What is your stance on Indian pharmaceutical companies especially in the backdrop of Trump’s recent statements which suggest he will bring down drug prices in the U.S. Two of your fund holdings, Sun Pharma and Lupin, have a sizable exposure to the U.S. market and they have already seen single-digit price erosion. Does Trump’s statement worry you, as an investor?

It is inevitable with his statement. In the U.K. there has been a legal case against large American pharmaceutical companies whereby they have been accused of over-charging. I think there is a trend amongst developed markets to look at drug pricing and I think that trend will carry on. Ultimately that should benefit the generic manufacturers where India is obviously very strong from a demand perspective. But from a pricing perspective, that is the world we live in now and there will be a lot of noise, if you like, from governments all across the developed markets to try and deal with their massive budgets and the costs they face with ageing population. This is an area where we expect continued noise for a long time to come. So those companies which ultimately benefit, to my mind, are from the generics space. But it means some of the drug pricing and profits we have seen in single drug lines in the past, we will not expect to see that in the future. We did increase our weightage just prior to the U.S. elections into that space as we felt again that the concerns of a possible Clinton victory were more than priced into the share prices. We are still very underweight the sector, however. But we have an exposure by the two names. We think the valuations will come back into the pocket there as well.

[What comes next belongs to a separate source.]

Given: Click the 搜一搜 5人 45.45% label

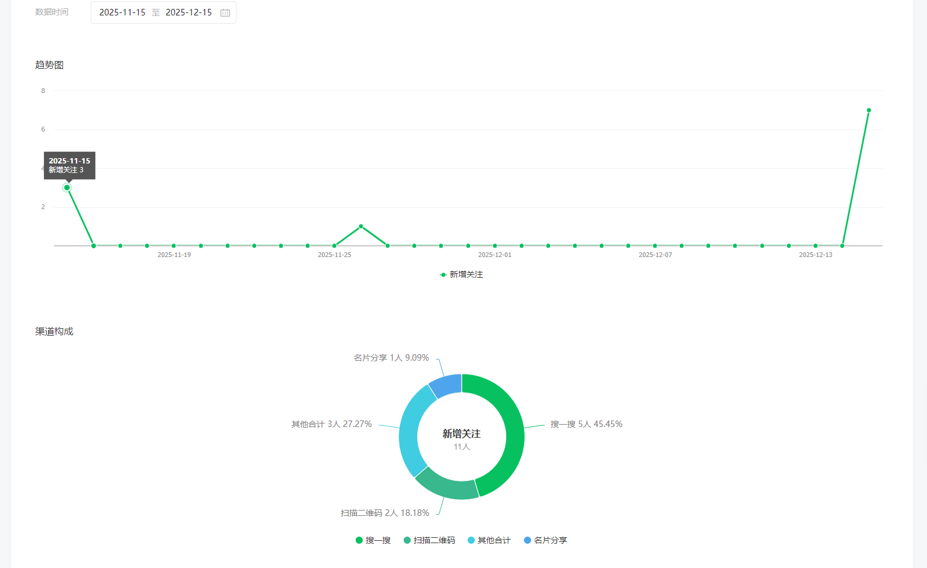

2016 Report Card, Expectations From 2017

How would you rate India’s performance in 2016 and what is your outlook for 2017?

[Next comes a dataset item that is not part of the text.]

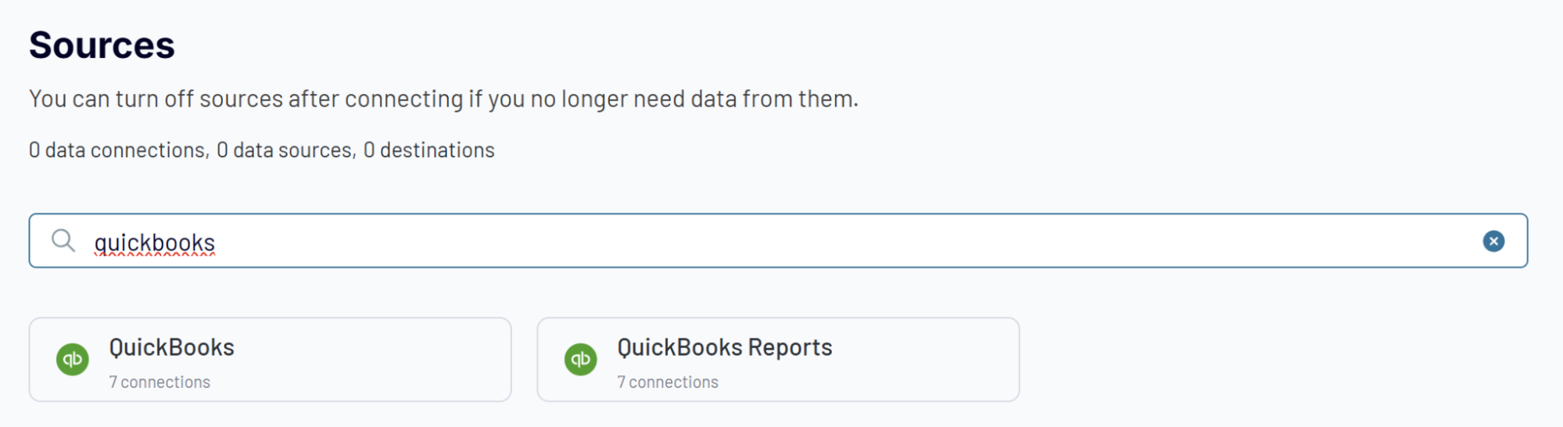Select the "QuickBooks Reports" title text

India has underperformed other emerging markets this year. It has had its moments but I think a lot of developed market investors have not been in emerging markets at all over the last 4-5 years. Some developed market investors bought this India growth story under Modi. When you compare India to the developed markets from a three-year view, it has been outperforming. What you have seen is that a rise in energy prices has encouraged people to go to the really beaten-down emerging markets like Brazil and Russia and some money has naturally drifted out of India. I think next year will be a slightly different story. The commodity price increases that we have seen due to Chinese stimulus policy, hopes about Trump initiating new infrastructure spend, to our mind, a lot of that good news is in the commodity prices as they stand today. We’re not expecting an imminent collapse in commodity prices but a lot of good news is in the price. So I think next year, it will not be easy for investors to go into the slightly cheaper commodity-driven emerging markets. Clearly for India, the outlook will depend on the state elections in the first quarter, it will depend on GST and its implementation. India could actually surprise next year. We are not expecting Indian to race away any time soon because there is still the uncertainty about the effects of demonetisation. But I think at current valuations and a slightly longer term view, with what is going on on the ground and if those election results come through positively then India could do well next year.